* AIM OF THE TASK
Using the data below, return all lines in which "input" appears.

* MATERIAL SHOWN

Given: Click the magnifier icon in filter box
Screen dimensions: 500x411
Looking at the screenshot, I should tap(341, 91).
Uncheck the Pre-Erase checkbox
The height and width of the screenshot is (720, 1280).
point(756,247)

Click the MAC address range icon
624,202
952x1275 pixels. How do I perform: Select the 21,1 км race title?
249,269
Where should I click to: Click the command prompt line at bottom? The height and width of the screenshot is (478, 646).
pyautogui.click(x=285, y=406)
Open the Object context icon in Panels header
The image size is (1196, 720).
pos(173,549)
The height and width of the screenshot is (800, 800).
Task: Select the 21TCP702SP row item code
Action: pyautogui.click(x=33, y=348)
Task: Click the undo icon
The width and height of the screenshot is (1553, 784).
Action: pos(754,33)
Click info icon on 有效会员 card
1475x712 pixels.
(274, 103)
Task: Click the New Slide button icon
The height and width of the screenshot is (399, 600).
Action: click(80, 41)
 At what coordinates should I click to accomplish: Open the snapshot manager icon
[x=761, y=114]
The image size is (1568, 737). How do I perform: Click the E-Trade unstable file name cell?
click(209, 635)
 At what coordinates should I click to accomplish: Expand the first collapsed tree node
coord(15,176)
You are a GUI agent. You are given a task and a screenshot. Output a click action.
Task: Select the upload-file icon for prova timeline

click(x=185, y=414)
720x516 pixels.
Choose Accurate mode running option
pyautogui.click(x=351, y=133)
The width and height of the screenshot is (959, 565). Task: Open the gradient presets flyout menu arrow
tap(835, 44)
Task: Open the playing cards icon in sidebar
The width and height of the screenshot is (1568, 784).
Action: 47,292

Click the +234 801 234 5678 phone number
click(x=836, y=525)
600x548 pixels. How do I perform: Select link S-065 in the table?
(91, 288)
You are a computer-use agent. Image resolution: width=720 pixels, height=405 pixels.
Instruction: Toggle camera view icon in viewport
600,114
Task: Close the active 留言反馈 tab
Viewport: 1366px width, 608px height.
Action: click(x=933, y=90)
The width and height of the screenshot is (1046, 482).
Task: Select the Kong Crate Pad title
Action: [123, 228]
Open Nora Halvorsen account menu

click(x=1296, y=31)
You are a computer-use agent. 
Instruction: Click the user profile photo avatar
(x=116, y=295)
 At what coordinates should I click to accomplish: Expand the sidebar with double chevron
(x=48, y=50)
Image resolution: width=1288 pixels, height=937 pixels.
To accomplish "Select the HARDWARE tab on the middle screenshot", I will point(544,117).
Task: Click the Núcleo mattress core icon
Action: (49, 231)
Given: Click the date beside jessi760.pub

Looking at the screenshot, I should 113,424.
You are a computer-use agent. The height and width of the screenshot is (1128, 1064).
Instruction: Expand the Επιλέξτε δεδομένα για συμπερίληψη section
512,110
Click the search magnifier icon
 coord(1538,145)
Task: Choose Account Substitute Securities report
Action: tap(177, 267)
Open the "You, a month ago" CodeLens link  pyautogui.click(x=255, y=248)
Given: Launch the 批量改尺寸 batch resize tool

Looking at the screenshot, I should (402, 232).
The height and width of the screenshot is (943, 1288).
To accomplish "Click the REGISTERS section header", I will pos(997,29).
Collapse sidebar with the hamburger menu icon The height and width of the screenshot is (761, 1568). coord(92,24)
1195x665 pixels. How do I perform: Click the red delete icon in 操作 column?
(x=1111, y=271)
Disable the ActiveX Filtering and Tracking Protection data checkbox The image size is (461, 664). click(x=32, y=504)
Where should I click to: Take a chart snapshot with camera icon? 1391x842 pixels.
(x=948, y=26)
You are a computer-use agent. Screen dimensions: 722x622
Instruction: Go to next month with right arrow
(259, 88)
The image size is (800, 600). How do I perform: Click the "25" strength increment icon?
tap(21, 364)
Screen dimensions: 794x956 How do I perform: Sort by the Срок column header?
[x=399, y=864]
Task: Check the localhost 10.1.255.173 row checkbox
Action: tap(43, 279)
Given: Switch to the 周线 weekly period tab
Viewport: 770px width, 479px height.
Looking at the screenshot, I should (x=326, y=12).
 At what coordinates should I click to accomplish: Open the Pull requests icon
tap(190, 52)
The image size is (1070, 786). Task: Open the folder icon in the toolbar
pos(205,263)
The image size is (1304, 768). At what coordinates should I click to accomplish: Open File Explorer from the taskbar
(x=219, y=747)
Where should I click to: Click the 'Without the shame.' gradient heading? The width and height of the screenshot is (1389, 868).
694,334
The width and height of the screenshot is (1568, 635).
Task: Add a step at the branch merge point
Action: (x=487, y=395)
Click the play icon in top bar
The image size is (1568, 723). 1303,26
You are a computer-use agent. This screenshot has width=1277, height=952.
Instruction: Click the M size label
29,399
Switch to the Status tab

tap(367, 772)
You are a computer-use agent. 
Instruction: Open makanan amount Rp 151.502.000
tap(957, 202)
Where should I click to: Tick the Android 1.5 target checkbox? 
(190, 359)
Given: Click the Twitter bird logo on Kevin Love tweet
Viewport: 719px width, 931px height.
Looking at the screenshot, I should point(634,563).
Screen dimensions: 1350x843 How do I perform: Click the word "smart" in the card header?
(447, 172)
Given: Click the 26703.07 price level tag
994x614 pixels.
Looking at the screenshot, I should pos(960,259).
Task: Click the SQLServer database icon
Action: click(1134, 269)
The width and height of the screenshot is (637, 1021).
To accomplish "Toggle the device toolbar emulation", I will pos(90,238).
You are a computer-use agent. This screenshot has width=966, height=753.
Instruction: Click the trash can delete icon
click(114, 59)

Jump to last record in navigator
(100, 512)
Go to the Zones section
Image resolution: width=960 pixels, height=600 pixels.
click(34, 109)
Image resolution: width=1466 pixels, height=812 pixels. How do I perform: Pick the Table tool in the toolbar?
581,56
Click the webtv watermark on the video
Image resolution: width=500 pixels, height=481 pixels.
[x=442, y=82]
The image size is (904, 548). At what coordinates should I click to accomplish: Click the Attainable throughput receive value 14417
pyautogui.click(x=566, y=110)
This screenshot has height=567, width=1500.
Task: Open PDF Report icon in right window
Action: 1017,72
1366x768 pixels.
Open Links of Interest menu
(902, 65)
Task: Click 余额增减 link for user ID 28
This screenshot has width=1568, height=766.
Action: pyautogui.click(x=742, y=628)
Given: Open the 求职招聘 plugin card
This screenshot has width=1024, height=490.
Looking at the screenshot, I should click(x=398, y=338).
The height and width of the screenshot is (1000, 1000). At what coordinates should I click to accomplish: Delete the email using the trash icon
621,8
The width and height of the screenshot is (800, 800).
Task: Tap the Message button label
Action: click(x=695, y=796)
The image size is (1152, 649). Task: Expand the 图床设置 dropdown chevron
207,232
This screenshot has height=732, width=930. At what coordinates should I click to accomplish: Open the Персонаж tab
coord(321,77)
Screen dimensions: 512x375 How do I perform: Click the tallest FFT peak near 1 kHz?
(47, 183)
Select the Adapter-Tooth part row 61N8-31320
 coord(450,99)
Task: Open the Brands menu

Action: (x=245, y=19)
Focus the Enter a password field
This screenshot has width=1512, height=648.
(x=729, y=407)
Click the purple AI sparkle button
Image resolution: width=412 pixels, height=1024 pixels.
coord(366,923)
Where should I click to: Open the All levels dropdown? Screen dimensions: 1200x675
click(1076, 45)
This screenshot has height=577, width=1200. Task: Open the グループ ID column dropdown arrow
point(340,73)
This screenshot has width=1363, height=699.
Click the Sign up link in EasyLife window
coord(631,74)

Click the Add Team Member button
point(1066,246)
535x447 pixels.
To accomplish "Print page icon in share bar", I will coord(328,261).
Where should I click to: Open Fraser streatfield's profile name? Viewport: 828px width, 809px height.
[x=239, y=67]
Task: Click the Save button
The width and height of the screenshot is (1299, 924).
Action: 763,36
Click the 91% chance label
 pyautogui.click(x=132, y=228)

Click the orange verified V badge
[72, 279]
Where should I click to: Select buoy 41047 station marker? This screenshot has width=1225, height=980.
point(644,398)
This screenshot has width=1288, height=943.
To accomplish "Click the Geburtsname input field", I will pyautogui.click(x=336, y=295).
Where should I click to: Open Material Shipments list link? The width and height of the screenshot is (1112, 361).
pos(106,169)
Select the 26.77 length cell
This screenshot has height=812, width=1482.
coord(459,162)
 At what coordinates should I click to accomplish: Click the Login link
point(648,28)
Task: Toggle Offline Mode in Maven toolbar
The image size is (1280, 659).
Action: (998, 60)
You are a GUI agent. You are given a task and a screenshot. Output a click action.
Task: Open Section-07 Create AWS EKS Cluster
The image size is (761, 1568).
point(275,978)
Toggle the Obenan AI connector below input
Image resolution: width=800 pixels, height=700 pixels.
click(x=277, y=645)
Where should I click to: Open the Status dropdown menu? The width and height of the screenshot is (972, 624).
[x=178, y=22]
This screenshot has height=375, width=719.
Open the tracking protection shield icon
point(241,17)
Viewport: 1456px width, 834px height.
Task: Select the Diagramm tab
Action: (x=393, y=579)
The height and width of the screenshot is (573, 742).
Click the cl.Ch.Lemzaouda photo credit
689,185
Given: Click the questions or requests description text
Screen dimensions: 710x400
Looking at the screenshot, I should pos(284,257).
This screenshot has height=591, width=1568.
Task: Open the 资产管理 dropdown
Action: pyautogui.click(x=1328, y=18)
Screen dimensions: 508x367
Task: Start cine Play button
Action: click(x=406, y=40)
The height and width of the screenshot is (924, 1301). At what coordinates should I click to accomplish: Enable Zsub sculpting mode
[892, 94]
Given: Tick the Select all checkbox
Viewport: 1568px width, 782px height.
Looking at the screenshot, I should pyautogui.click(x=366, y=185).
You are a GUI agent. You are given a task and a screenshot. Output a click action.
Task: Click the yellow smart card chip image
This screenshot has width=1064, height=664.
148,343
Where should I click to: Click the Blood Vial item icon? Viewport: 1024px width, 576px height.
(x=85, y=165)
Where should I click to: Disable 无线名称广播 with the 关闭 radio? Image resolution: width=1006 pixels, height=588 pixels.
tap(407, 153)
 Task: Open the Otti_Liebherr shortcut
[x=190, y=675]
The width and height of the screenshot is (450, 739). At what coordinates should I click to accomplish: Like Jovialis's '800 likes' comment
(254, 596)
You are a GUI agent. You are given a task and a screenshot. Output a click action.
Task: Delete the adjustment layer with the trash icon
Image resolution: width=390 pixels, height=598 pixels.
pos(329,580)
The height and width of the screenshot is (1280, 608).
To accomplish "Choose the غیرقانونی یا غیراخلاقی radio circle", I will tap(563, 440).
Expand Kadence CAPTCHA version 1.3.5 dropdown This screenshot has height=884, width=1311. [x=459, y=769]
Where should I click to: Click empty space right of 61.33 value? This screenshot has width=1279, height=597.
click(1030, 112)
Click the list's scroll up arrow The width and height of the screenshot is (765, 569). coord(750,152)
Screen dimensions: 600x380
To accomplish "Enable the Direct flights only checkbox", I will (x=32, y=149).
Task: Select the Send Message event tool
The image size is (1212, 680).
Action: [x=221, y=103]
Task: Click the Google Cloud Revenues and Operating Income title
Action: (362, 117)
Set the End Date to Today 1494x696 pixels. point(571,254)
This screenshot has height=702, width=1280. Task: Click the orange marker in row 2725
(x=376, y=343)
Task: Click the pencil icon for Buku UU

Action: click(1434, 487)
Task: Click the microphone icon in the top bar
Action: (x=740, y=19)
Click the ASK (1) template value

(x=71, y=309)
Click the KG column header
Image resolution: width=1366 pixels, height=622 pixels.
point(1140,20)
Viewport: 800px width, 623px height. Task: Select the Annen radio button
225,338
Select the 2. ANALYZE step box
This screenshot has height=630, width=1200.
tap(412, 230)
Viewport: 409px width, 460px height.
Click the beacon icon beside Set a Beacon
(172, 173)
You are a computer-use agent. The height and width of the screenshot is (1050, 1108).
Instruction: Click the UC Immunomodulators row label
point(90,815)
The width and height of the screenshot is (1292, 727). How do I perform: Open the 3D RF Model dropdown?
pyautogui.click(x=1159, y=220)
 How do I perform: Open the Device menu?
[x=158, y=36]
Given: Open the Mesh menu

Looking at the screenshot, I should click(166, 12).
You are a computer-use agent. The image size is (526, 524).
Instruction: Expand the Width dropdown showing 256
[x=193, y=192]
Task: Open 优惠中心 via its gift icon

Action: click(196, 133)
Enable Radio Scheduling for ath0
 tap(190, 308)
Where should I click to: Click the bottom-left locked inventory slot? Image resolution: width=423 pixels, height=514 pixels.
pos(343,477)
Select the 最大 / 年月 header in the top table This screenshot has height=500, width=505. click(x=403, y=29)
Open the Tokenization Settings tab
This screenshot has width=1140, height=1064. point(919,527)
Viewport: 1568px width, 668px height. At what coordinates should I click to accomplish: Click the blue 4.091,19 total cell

* TASK OUTPUT
To accomplish "Click the Geburtsname input field", I will pyautogui.click(x=336, y=295).
Toggle the Obenan AI connector below input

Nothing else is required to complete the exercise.